The Centripetal Spring Chair or Armchair was a 19th-century American office chair, and one of the first modern designs for office chairs.

Designed in 1849 by the American inventor Thomas E. Warren (b. 1808), the chair was produced by the American Chair Company in Troy, New York. Made of cast iron and varnished steel with wood and velvet upholstery, it measured 107 × 61 × 71 centimeters with headrest and armrests, and had a seat height of 48 centimeters. 

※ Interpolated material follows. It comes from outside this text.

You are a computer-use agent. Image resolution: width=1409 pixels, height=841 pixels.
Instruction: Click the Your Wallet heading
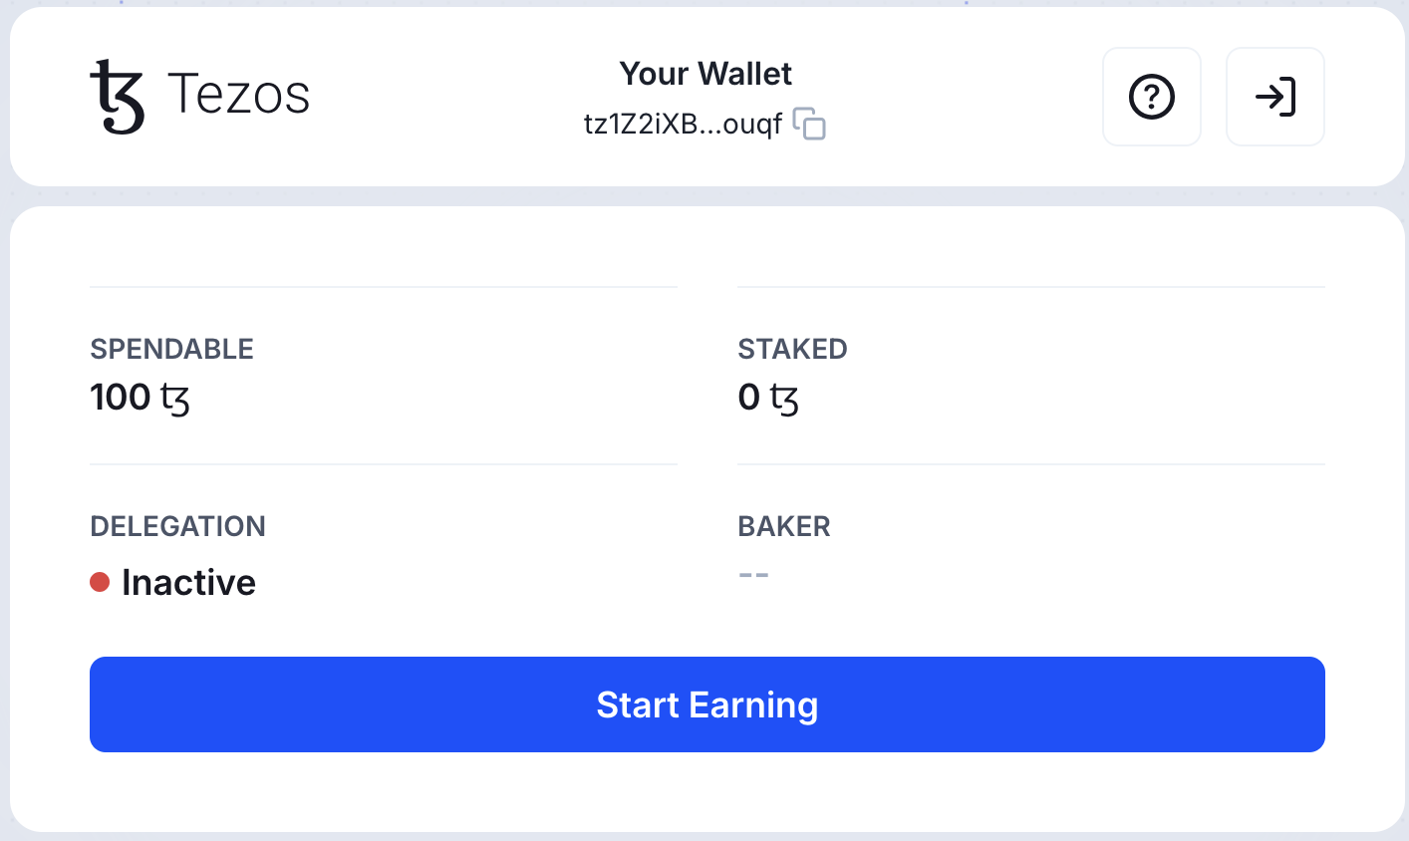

The chair exhibited all features of today's office chairs except adjustable lumbar support:  it allowed tilt movement in all directions and had a revolving seat, caster wheels for ease of movement, as well as a headrest and armrests in the armchair variant. Tilting was achieved through the flexion of the four large C-shaped steel springs on which the seat rested, using the sitter's feet as a fulcrum. The modernity of its design, which included an innovative use of cast iron for the frame, was visually downplayed by hiding the springs behind a dense passementerie (an elaborate trim) and by rendering the frame in the nostalgic, gilded Rococo Revival style. 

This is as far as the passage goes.